MINNEAPOLIS — “What’s better than being stranded at home on your couch checking in with clients and stuffing your stocking with extra cash for the new year??”
That was the question posed to its workers by Minneapolis-based addiction recovery company Kyros in a December 2022 email obtained by KARE 11.
It’s just one example of the questionable ways Kyros encouraged its workers to bill Medicaid for providing services to people recovering from addiction.
The email was sent to the company’s Certified Peer Recovery Specialists (CRPS), telling them to connect with all their clients on the phone or through Google Meet – despite strict limits on billing for such contacts.
Government rules prohibit billing Medicaid for most phone calls, but the Kyros email would have taxpayers footing the bill for those cash-stuffed stockings.
Peer services payments
Peer service programs are designed so that people in recovery can be paid to help mentor others battling addiction.

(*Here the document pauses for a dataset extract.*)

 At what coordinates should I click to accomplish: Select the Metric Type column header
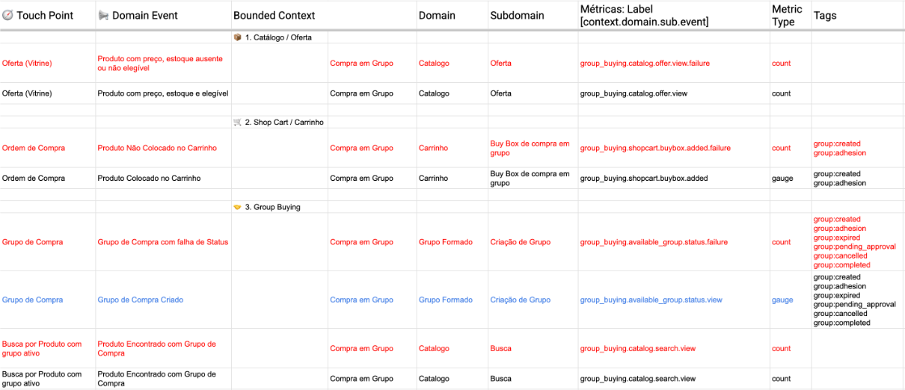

“So, you’re trying to help them if they relapse,” said former Kyros CPRS Tiffini Flynn Forslund. “You’re giving them support and resources, you’re mentoring them.”
Peer services are billable to Medicaid at a dollar a minute – for up to two hours a day, per client.
Kyros is Minnesota’s largest provider of peer services, according to state data reviewed by KARE 11.
The company told investors that it projected making nearly $30 million in gross profit by the end of 2024 by billing Medicaid.
Billing requirements
By law, most peer services are supposed to be one-on-one, face-to-face sessions.
Under state regulations, phone calls can be billed to Medicaid only when an appointment is made ahead of time, or if the client calls the provider in an emergency.
But when former Kyros client Daniel Schulz requested his own billing records from Kyros, he says he discovered other calls – not allowed under the rules – were billed in his name.
“Like it’s crazy!” Schulz said, as he showed his records to KARE 11.
They show Medicaid was charged $345 for nine phone calls over a three-month period.
Schulz says he didn’t make any of the calls in a crisis – and none of them were pre-scheduled appointments.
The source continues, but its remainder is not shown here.